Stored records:
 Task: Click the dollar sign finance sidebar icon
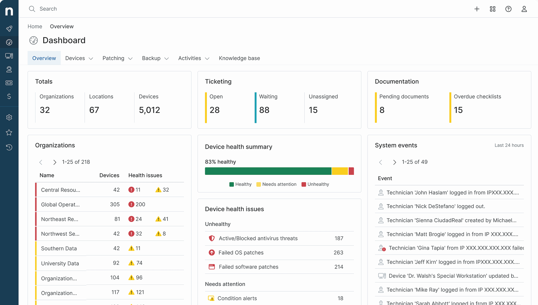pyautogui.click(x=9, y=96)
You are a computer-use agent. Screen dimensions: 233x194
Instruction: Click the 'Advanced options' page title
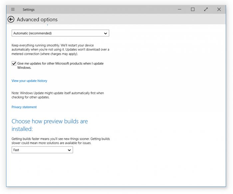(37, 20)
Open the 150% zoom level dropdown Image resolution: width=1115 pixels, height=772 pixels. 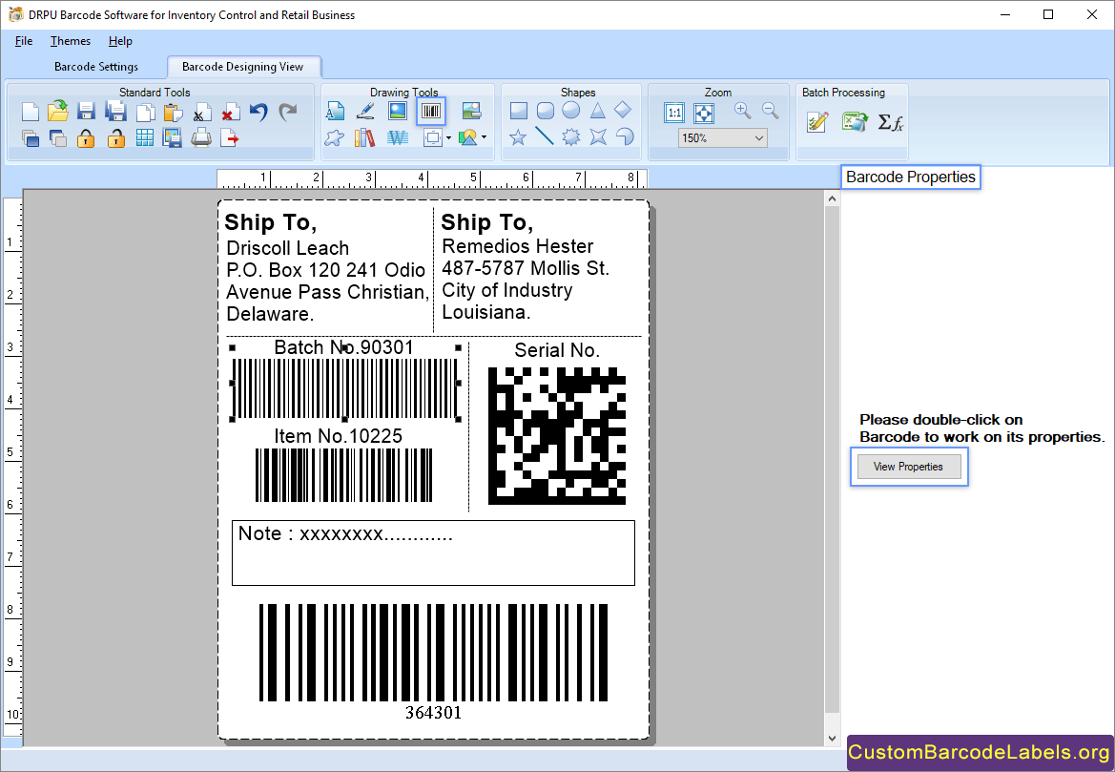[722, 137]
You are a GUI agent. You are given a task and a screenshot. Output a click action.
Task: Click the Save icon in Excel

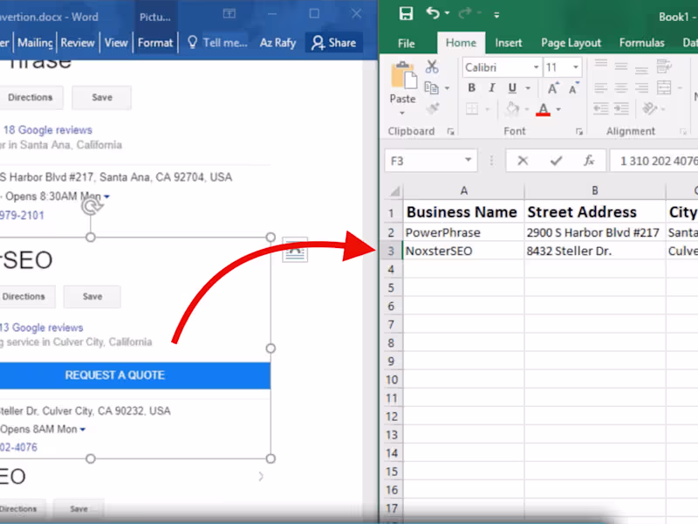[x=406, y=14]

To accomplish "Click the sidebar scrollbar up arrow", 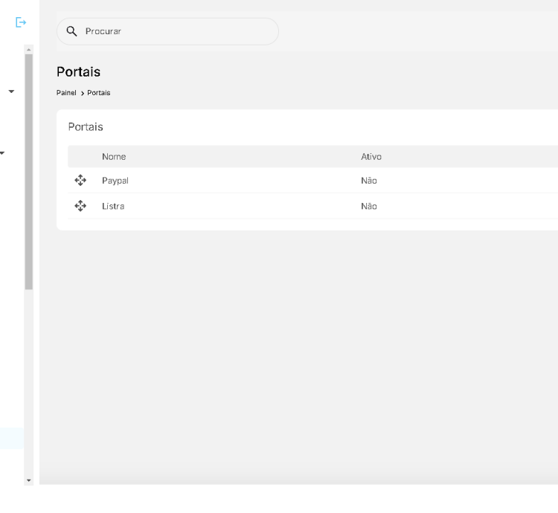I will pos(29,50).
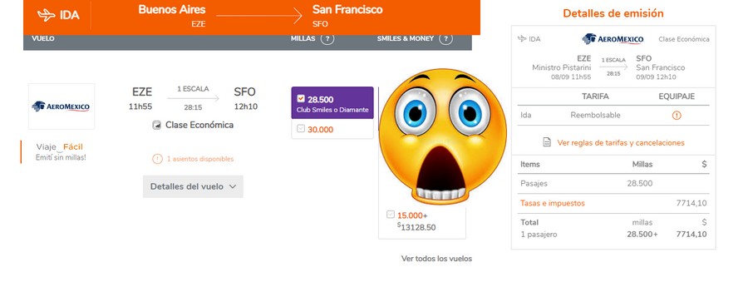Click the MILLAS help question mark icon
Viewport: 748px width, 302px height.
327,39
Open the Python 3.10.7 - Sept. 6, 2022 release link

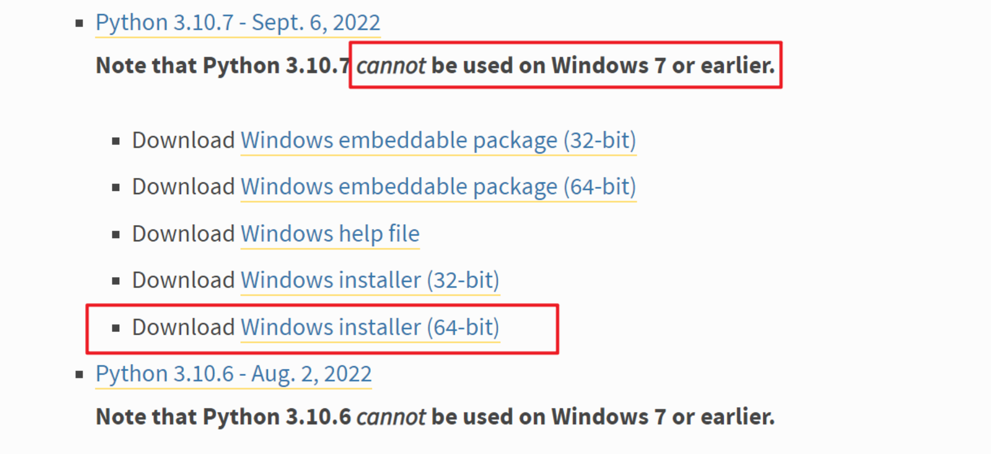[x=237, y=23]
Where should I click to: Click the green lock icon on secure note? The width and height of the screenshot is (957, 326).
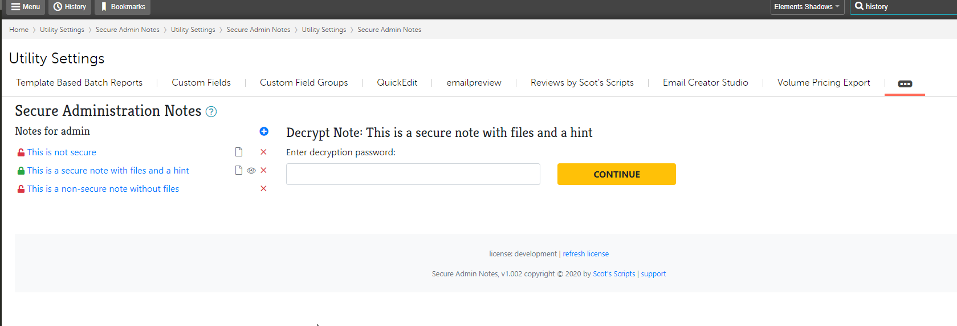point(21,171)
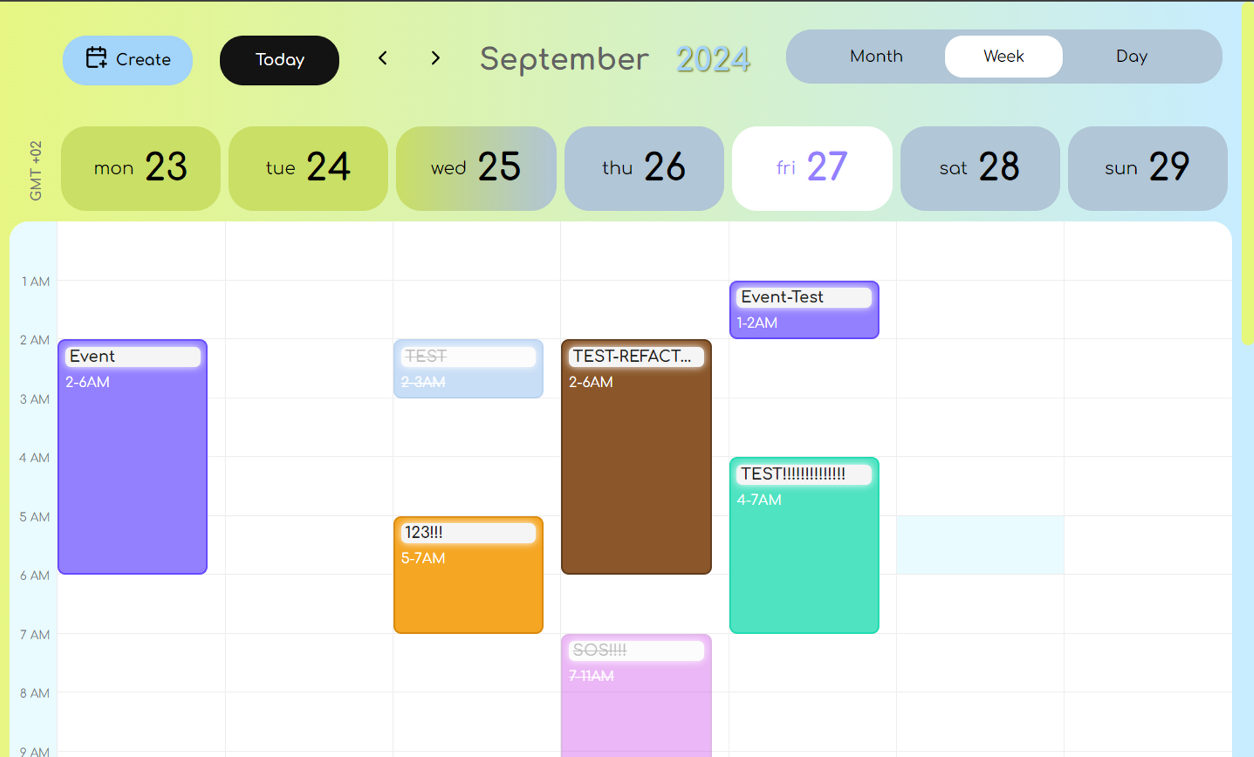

* * *

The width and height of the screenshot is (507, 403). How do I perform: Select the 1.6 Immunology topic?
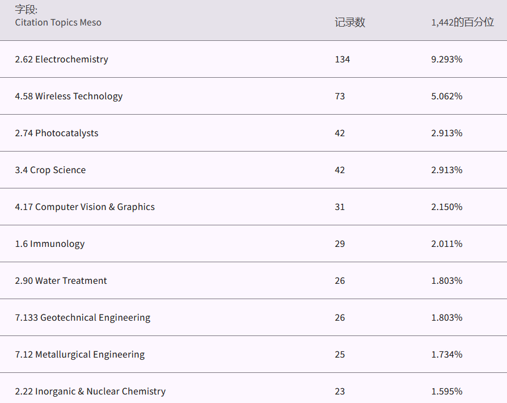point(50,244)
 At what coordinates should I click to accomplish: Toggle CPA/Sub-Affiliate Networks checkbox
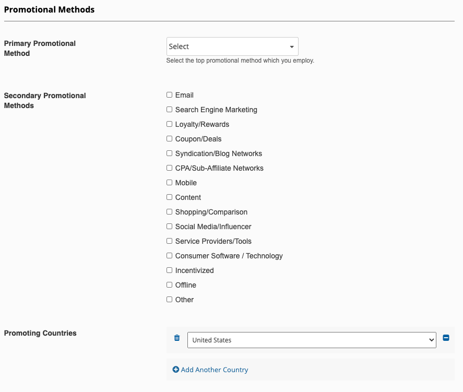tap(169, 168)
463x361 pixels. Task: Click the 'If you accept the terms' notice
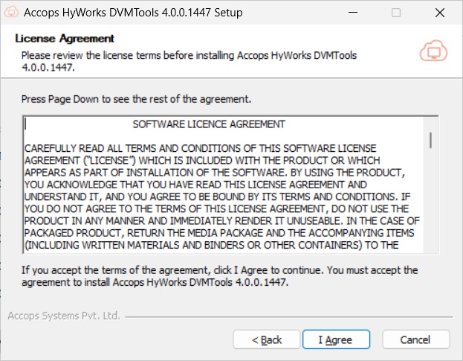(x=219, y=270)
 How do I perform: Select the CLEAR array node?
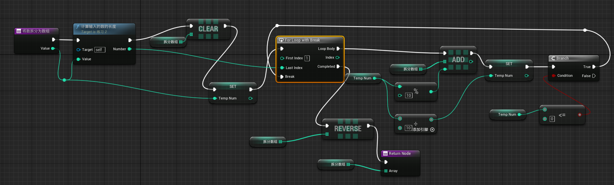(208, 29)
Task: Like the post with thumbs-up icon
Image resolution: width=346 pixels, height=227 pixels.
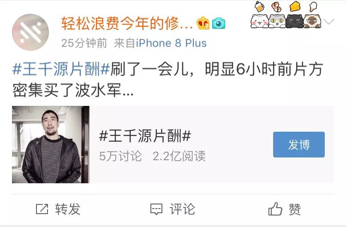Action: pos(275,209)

* [TASK TO CARRY OUT]: Could you filter the entries above for lines holding the string "agent" and copy them?

* [SOLUTION TO THE PROBLEM]:
You are a computer-use agent. Screen dimensions: 233x194
You are a GUI agent. You are given a task and a screenshot. Output a click action.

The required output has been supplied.